The core idea of this root was:

coming, coming into this world, going

In  to come and kommen, the beginning has “hardened” but in the Latin branch of  “venire”, the soft “v”-portion prevailed.  “venire” was the Latin word for to come and which we can see in words like invent, prevent or venture.

The root is also the origin of the word base, which got its meaning from an old word Greek word for going, making steps.
That’s also where diabetes is from, which originally was about passing through, specifically urine “passing through”

The most surprising German member is the adjective bequem, which actually ties in quite well with the side idea of “become” as in “to fit, to suit”. Just think of “unbecoming”.

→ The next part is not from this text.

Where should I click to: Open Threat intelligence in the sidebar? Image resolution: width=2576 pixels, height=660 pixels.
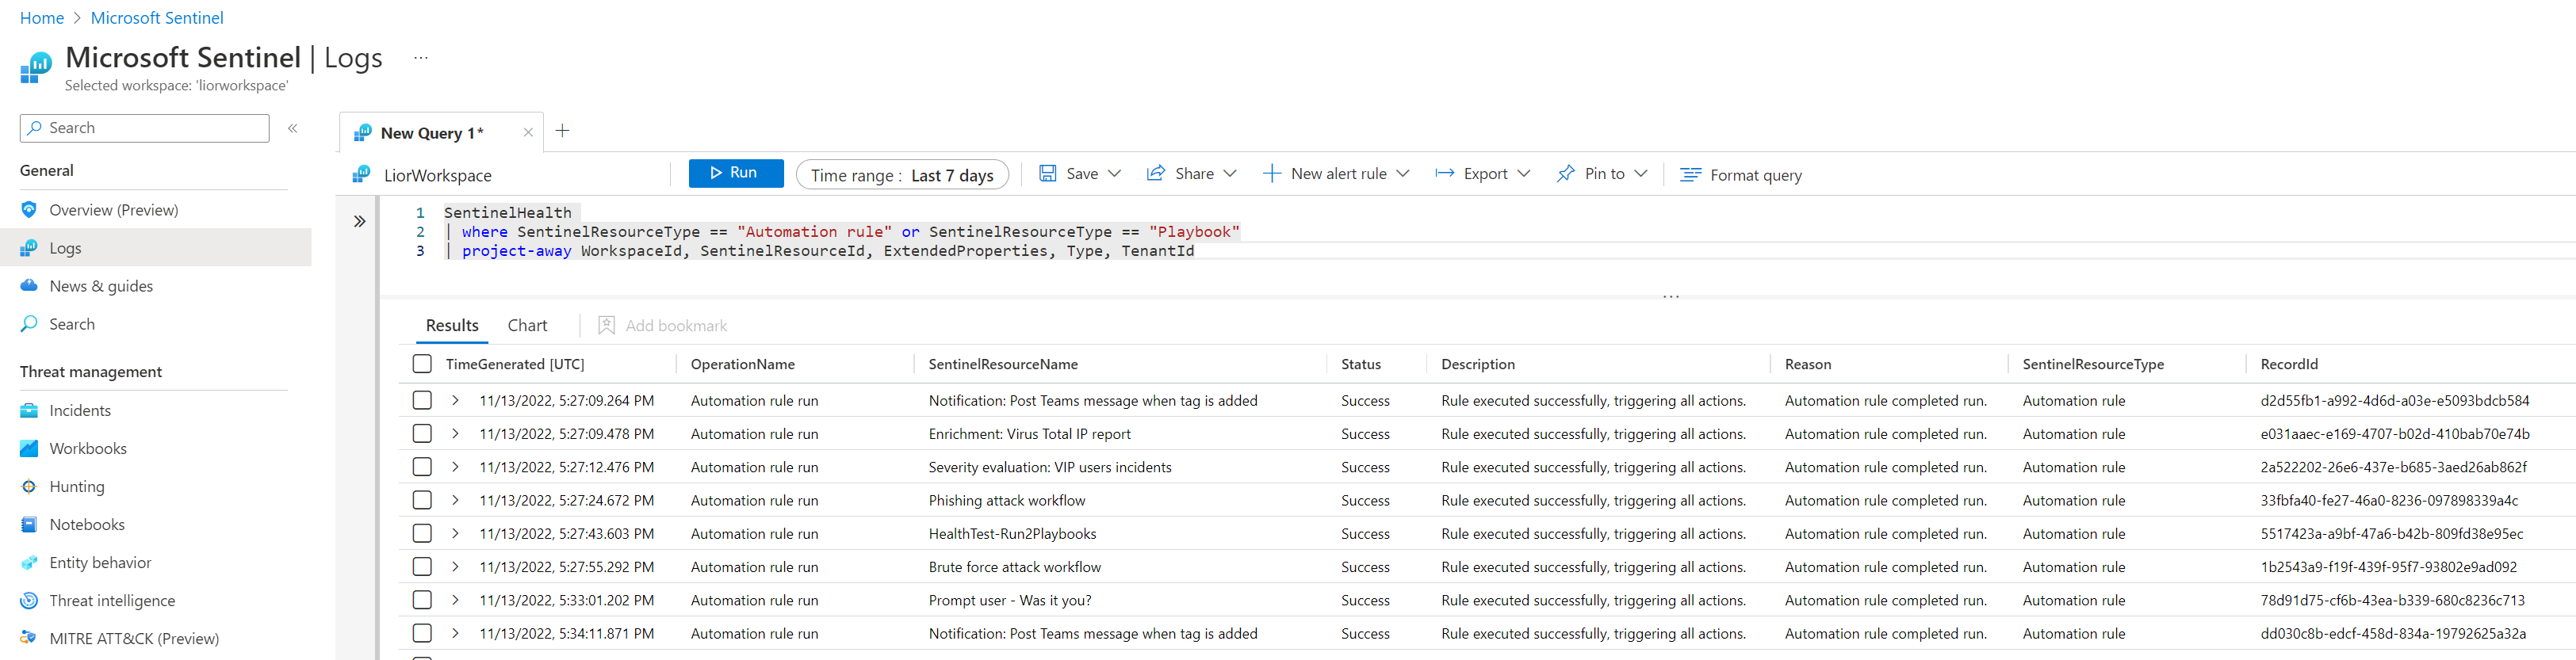[x=112, y=601]
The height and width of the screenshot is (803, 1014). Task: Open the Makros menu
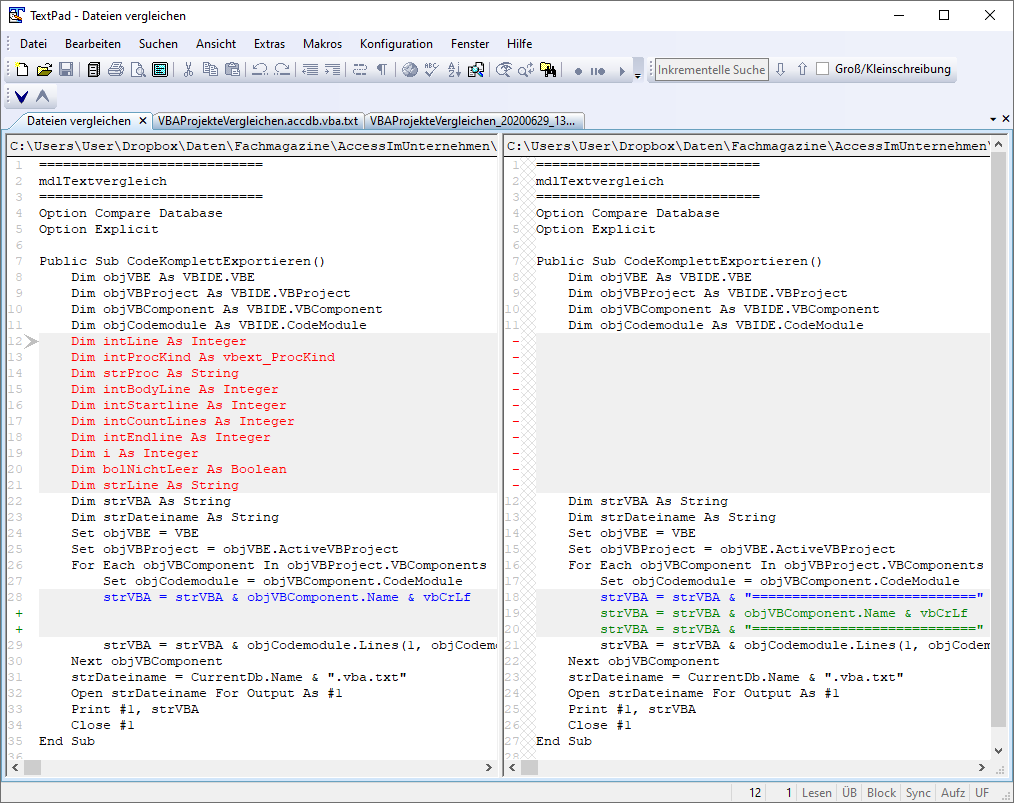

here’s an (incomplete) list of the relatives in English:

  • to come
  • to become 
  • base, basis (“going there, making steps”)
  • invent, invention, inventory (“coming in, going in”)
  • prevent, prevention (“coming before”)
  • convene, convent, convention (“coming together”)
  • intervene, intervention (“coming in between”)
  • circumvent (“coming around”)
  • event, eventually (“coming here”)
  • advent, adventure, avenue (“coming ahead”)
  • provenience (“coming from”)
  • revenue (“coming back”)
  • souvenir (“coming along”)
  • diabetes (“passing through”)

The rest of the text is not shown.